Abstract

Abstract Efficient simulation of plasmas in various contexts often involves the use of meshes that conform to the intrinsic geometry of the system under consideration. We present here a description of a new magnetohydrodynamic code, GAMERA (Grid Agnostic MHD for Extended Research Applications), designed to combine geometric flexibility with high-order spatial reconstruction and constrained transport to maintain the divergence-free magnetic field. GAMERA carries on the legacy of its predecessor, the LFM (Lyon–Fedder–Mobarry), a research code whose use in space physics has spanned three decades.
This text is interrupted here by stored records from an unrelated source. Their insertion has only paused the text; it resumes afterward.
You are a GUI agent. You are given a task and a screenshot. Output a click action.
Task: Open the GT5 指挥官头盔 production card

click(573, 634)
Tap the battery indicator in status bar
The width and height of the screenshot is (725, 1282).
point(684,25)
At the time of its initial development, the LFM code had a number of novel features: eighth-order centered spatial differencing, the Partial Donor Cell Method limiter for shock capturing, a non-orthogonal staggered mesh with constrained transport, and conservative averaging-reconstruction for axis singularities. The capability to handle multiple ion species was also added later. GAMERA preserves the core numerical philosophy of LFM while also incorporating numerous algorithmic and computational improvements. The upgrades in the numerical schemes include accurate grid metric calculations using high-order Gaussian quadrature techniques, high-order upwind reconstruction, non-clipping options for interface values, and improved treatment of axis singularities. The improvements in the code implementation include the use of data structures and memory access patterns conducive to aligned vector operations and the implementation of hybrid parallelism, using MPI and OMP. GAMERA is designed to be a portable and easy-to-use code that implements multidimensional MHD simulations in arbitrary non-orthogonal curvilinear geometries on modern supercomputer architectures.